Monday, March 19, 2018

Financial Serenity Month - Chapter 3

Last week we discussed about the retirement ideas that pertain to entrepreneurs. This week we will also include the employees in our conversation. I would like to share some scary statistics, with the hope that you take them seriously and act on the information we are sharing here.

For someone who has a job, the retirement planning is set in place by the employer, and all they have to do is follow the system. Even with all the steps already planned, a large number of Americans do not take advantage of the offers. And the scary part is that among solopreneurs and the self-employed (without the path already designed for them) the numbers are even higher.

There are some really scary statistics I want to share: only 2 out of 3 Americans save for retirement currently (according to a statistic from 2017). And if this is not bad enough, more than half of the ones who save, have less than $10,000 in their retirement account. Yet, surveys say that 51% of Americans feel they are saving enough. The article I was reading was stating that “Transamerica found that only about half of workers feel they are building a nest egg that will sustain them in retirement” (The Motley Fool, April, 16th, 2017). While the article implies there are not enough people who are comfortable with their level of savings, my first reaction is: how can that many people even feel they have enough? Reading the statistics, I realized that only about 30% of the U.S. population has more than $10,000 in retirement savings. And with that being the case, where does the extra 21% of people get their feelings from? Did I scare you yet?

As entrepreneurs, solopreneurs and self-employed increase in numbers all across America, this is a unique opportunity for them to change these statistics. I’m not saying it is easy but it is simple: there is no other way to be and feel secure in retirement. Even employees who see their retirement coming from the employer diminish, have to also set aside money. Entrepreneurs don’t even have that luxury. There is no cushion that can provide a feeling of security. For those who can sell their business, there may be a stress-free retirement in sight. But the majority of small businesses – the solopreneurs and the home-based businesses – will probably never have that option.

If you own a sellable business and decide to sell it, the first thing you need to find out is the value. And you need to understand that the value you think it is worth and the amount of money that someone is willing to pay may be two different things – as is most often the case. After having a valuation done by a third party, such as a CPA, the next best step is talking to a financial specialist who can educate the seller in a few options – financial and insurance products – that can be set up by the buyer in order to increase the amount received by the seller through this transaction. This is a way to increase either the retirement income or the family protection, or both.

When selling the business is not an option – or if you want to have more money in retirement to ensure enough income – the best idea is to start saving as early as possible. Now, I understand that most entrepreneurs reinvest the majority of their income in order to grow their business. Even so, retirement savings must be a priority.
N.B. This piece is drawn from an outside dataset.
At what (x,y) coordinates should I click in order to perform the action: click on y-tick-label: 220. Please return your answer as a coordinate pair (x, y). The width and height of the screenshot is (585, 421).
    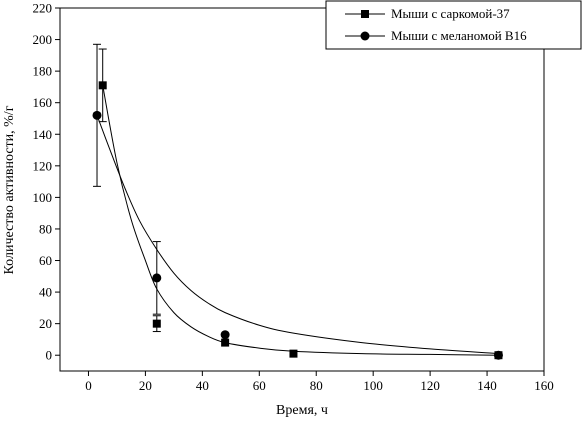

And if the 10% that financial advisors advocate sounds like too huge and intimidating of a number, it is OK to start with a lower percentage. The main goal is to start. You can always increase the amount. Plus, something saved is always better than nothing saved. One of my favorite quotes is a Chinese proverb: “the best time to plant a tree was 20 years ago. The next best time is now.”

Saving – for retirement, for a big-ticket item, or for a rainy day – works the same way. The younger you are or the earlier you start saving, the more time you have for it to grow.  But it is never too late to start, and you are always better off starting to save NOW than Never, or even Later.